## EXERCISE DIRECTIONS
Please read the records below and return each line holding the string "browser".

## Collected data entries

>>>

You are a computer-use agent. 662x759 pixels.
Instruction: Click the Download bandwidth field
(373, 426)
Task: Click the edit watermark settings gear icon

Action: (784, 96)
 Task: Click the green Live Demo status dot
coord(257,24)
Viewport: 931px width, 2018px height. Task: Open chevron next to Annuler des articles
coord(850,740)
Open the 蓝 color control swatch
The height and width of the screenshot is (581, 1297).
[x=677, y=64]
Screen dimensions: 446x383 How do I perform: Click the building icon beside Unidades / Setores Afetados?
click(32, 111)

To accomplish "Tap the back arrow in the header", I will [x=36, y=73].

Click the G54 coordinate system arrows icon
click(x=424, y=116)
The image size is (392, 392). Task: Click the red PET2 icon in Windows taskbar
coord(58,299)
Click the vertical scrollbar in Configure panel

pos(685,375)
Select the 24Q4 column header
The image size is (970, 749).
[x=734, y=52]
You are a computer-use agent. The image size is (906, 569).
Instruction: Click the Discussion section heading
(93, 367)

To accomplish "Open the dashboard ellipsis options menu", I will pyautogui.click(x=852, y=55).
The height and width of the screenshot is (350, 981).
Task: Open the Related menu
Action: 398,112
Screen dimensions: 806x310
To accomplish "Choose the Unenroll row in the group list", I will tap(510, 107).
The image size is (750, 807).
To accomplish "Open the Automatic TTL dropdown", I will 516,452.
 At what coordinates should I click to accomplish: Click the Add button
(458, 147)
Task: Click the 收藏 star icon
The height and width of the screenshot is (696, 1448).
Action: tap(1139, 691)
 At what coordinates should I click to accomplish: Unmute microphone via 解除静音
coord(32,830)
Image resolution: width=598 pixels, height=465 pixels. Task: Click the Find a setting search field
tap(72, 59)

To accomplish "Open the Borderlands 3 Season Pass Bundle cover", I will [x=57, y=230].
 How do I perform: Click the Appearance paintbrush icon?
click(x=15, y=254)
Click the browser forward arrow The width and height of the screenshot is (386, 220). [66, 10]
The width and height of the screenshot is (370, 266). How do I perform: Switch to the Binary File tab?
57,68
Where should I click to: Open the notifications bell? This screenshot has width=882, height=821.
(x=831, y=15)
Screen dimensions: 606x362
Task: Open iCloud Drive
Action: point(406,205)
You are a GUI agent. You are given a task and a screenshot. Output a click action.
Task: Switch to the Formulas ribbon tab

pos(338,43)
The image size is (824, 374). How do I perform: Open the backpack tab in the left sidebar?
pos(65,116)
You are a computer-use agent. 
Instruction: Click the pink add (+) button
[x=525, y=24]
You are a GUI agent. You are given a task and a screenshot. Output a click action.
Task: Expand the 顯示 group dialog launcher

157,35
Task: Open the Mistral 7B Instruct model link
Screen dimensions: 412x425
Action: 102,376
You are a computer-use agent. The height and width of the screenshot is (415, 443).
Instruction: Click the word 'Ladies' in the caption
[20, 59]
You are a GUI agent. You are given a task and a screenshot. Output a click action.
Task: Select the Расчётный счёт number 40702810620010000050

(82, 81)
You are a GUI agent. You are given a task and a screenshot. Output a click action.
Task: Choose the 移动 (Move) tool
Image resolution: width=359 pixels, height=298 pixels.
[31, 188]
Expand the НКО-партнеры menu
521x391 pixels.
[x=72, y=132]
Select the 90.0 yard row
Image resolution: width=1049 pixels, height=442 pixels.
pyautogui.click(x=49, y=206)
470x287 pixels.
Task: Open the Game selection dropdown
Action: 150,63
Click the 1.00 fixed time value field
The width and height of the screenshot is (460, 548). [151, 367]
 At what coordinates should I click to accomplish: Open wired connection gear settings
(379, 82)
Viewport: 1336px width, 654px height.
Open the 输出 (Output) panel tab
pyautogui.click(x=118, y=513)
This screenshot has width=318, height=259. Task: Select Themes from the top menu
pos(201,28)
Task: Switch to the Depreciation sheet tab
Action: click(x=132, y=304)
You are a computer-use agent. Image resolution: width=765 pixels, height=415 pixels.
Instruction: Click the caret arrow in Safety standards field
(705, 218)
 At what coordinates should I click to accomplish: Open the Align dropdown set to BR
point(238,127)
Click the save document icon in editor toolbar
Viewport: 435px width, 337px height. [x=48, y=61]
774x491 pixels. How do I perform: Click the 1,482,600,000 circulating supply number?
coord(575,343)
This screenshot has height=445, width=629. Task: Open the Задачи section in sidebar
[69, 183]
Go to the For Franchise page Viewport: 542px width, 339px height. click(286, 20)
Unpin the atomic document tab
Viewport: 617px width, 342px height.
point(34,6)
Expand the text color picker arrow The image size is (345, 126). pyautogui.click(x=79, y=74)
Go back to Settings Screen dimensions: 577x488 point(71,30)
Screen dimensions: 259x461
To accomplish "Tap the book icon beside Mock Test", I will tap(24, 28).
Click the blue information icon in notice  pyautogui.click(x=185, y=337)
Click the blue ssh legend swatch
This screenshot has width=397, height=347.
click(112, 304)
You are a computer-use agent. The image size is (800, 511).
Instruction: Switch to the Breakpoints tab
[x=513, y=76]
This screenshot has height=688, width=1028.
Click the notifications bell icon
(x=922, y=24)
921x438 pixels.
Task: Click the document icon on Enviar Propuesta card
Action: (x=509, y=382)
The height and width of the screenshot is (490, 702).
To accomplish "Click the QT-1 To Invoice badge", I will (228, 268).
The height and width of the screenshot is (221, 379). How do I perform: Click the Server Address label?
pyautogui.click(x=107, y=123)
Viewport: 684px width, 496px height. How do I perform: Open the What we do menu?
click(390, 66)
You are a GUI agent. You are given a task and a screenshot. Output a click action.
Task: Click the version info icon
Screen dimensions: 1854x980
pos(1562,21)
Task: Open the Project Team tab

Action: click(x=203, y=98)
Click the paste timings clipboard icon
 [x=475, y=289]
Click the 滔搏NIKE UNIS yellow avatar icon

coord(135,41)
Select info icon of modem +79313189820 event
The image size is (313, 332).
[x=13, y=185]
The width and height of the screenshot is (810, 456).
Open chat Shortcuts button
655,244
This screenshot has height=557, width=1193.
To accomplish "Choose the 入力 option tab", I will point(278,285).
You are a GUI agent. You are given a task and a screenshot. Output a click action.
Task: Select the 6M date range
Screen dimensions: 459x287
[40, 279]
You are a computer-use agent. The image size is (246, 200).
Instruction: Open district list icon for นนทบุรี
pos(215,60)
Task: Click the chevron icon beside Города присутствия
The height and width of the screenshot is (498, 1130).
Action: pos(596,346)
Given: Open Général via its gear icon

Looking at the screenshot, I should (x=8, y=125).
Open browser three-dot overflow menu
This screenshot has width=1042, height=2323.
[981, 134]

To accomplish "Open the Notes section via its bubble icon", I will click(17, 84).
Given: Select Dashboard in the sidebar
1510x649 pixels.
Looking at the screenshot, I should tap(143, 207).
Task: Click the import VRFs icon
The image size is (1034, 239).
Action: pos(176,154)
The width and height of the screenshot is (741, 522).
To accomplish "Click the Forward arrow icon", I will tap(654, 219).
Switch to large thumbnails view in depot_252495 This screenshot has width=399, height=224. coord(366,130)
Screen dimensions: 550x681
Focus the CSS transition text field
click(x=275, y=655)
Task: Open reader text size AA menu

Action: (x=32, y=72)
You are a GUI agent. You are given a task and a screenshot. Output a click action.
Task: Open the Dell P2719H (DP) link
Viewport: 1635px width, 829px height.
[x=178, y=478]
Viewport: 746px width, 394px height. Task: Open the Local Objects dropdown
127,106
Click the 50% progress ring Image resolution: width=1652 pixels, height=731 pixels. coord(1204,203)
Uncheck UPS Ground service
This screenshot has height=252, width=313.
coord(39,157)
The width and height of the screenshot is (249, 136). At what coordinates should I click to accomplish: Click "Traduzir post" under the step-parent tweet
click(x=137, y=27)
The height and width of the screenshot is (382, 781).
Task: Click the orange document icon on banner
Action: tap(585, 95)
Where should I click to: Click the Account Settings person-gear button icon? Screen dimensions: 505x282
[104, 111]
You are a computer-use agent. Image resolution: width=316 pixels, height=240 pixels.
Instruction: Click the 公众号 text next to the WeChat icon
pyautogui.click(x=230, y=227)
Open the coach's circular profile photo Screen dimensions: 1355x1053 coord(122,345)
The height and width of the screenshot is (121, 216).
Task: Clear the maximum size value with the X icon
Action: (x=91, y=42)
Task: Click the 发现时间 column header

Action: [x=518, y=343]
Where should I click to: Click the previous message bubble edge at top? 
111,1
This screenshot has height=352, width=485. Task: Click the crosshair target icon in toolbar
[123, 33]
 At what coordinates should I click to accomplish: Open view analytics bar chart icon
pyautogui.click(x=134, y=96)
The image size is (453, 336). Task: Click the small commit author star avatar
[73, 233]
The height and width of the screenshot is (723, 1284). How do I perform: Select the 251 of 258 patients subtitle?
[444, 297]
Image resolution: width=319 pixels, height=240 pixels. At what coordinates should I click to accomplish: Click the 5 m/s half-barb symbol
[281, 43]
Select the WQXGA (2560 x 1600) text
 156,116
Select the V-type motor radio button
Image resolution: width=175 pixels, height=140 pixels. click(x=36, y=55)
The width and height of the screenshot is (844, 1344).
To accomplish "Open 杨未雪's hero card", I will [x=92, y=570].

<<<

## ANSWER BELOW
Click the browser forward arrow The width and height of the screenshot is (386, 220). [66, 10]
Open browser three-dot overflow menu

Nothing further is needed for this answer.